_Provided text_
# # # # # # #

I’ve been back twice more. The wrappers have been inconsistent, but each time I’ve enjoyed the fennel dumpling fillings. Pancakes, like the meat-filled jing dong pancake, have always been a strong-suit here, and continue to be greaseless and high quality. Some new to me dishes:

House special beef slices were delightfully seasoned with a soy and garlic dressing.

Beef stew with hand pulled noodles had a generous portion of very long, wide, and tall pulled noodles and lots more greens than pictured above. Good elasticity and texture to sop up the savory stewing liquid. Server warned the meat might be too chewy for my kid, but it was juicy and all the connective tissue entered the jiggly phase.

Yeah, I know, my first try of BBQ whole fish should have been at a Sichuan/Chongqing specialist, but I never manage to order it. The fish, so big its ends popped out the chafing dish, was immersed in a seasoned oil topped liquid, fragrant from lightly blackened chilies, cumin, and green Sichuan peppercorns. I wish I’d had a chance to ask how it was prepared—- the fish appeared to have been deep fried from the head down. The seasoned oil clung to the starch dusted skin and succulent flesh, and the flavors carried more than is typical for filets in a Sichuan dish like water-boiled fish (I’ve not had their version, but it’s frequently on other diner’s tables ). Immersed tofu, wood ear mushrooms, baby corn, straw mushrooms, and broccoli also picked up a lots of flavors. Below the neck, we thought the dish was great, but the head was incinerated, even the cheek meat a goner.

# # # # # # #

_Given material_
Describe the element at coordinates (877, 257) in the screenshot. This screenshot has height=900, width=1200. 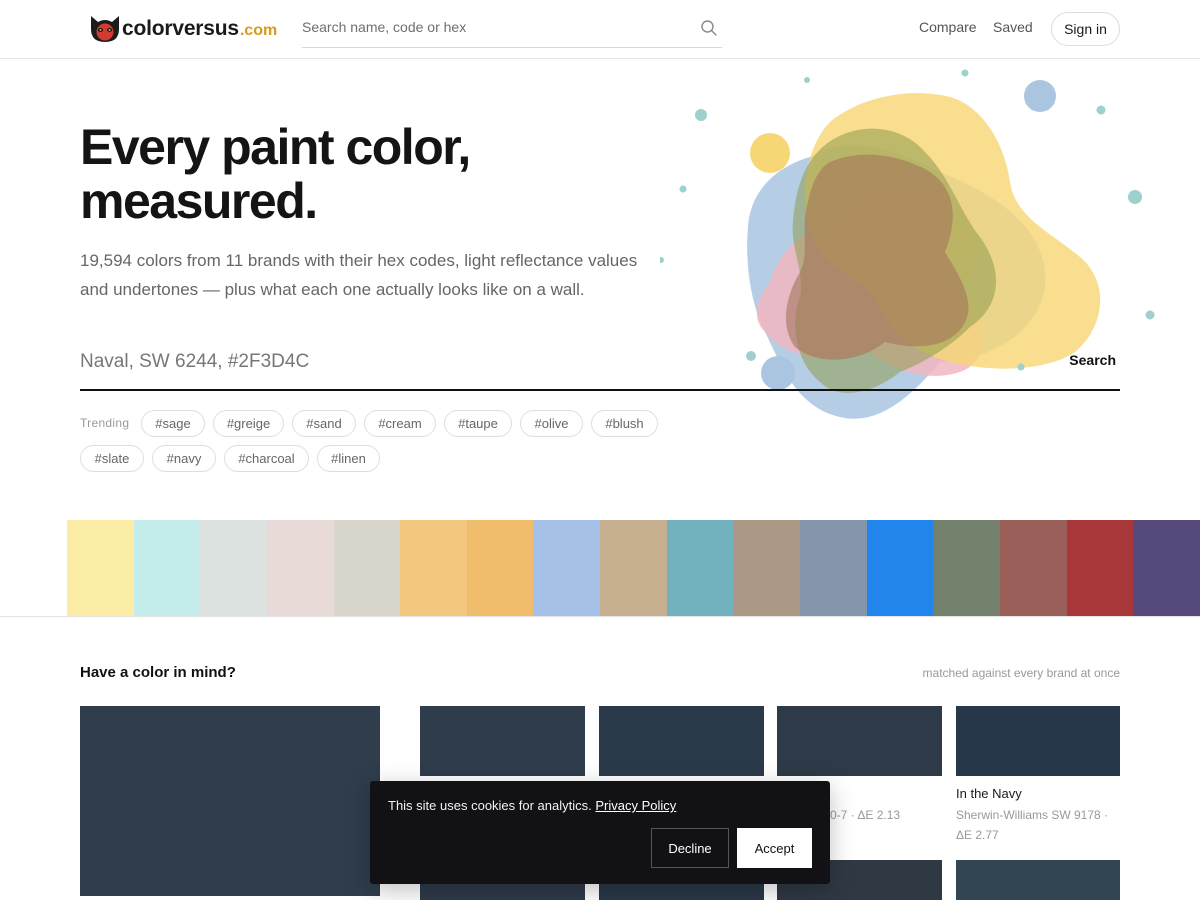
I see `blob-brown` at that location.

# # # # # # #

_What to do_
[A] Translate this sentence from the restaurant review into Spanish: "House special beef slices were delightfully seasoned with a soy and garlic dressing."
[B] Reproduce verbatim the section of the restaurant review that starts with "Beef stew with" and finishes with "the jiggly phase.".
[C] In the restaurant review, what made the liquid around the BBQ whole fish fragrant?

_Answer section_
[A] Las lonchas de res especiales de la casa estaban deliciosamente sazonadas con un aderezo de soya y ajo.

[B]
Beef stew with hand pulled noodles had a generous portion of very long, wide, and tall pulled noodles and lots more greens than pictured above. Good elasticity and texture to sop up the savory stewing liquid. Server warned the meat might be too chewy for my kid, but it was juicy and all the connective tissue entered the jiggly phase.

[C] Lightly blackened chilies, cumin, and green Sichuan peppercorns.